* start Provided data *

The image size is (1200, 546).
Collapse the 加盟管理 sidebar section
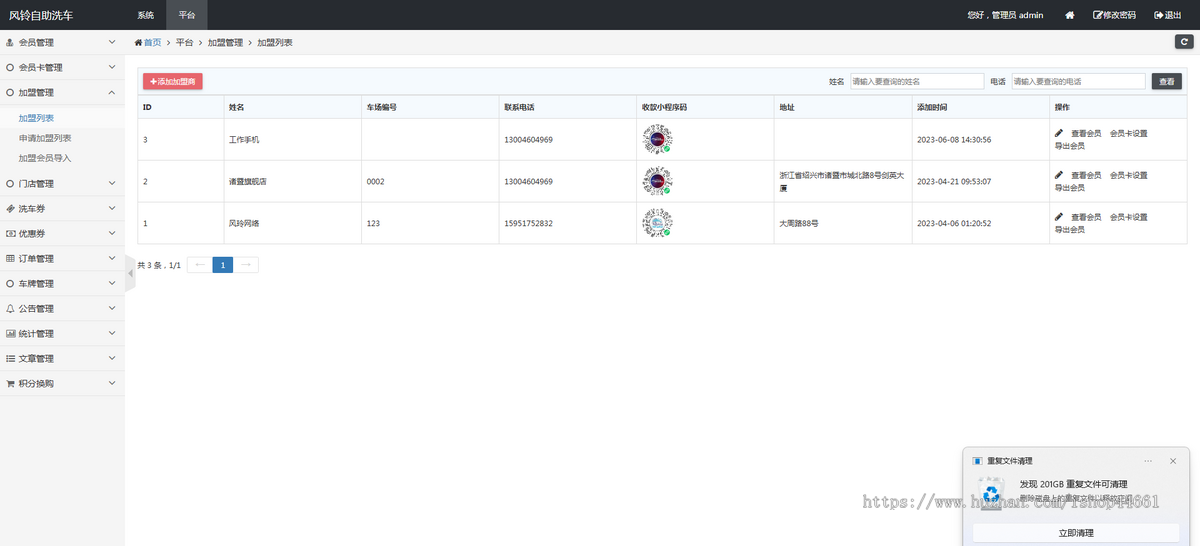coord(62,93)
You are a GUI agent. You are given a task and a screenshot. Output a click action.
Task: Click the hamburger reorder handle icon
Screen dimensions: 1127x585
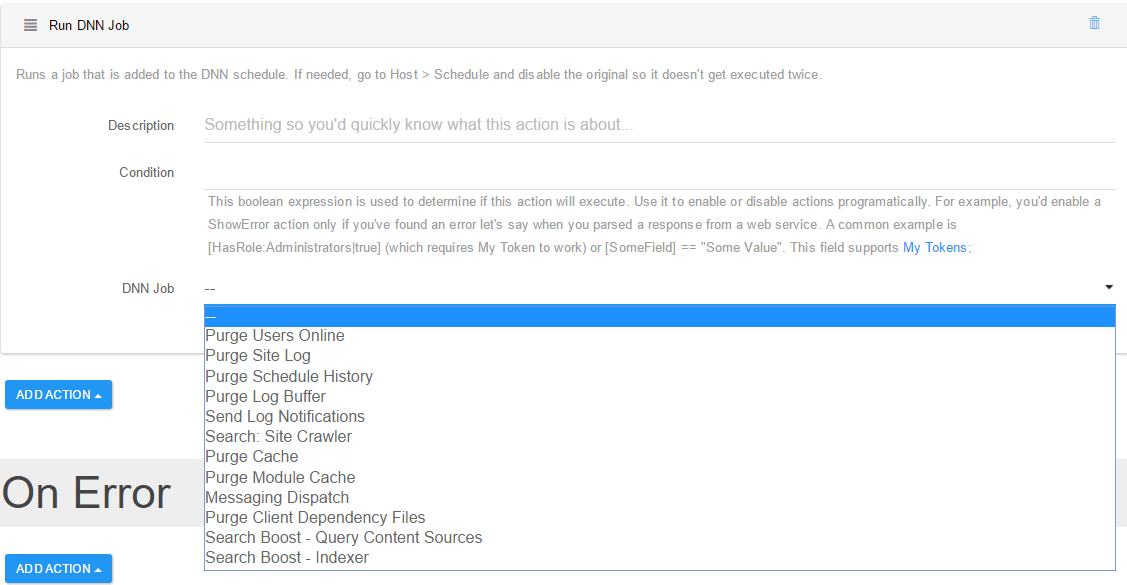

* end Provided data *

§ **Task objective**
Write out the items above again with "screenshot" changed to "screen capture" and nothing else altered. Leave the pictures out.

§ **Expected output**
The image size is (1200, 546).
Collapse the 加盟管理 sidebar section
coord(62,93)
You are a GUI agent. You are given a task and a screen capture. Output a click action.
Task: Click the hamburger reorder handle icon
Screen dimensions: 1127x585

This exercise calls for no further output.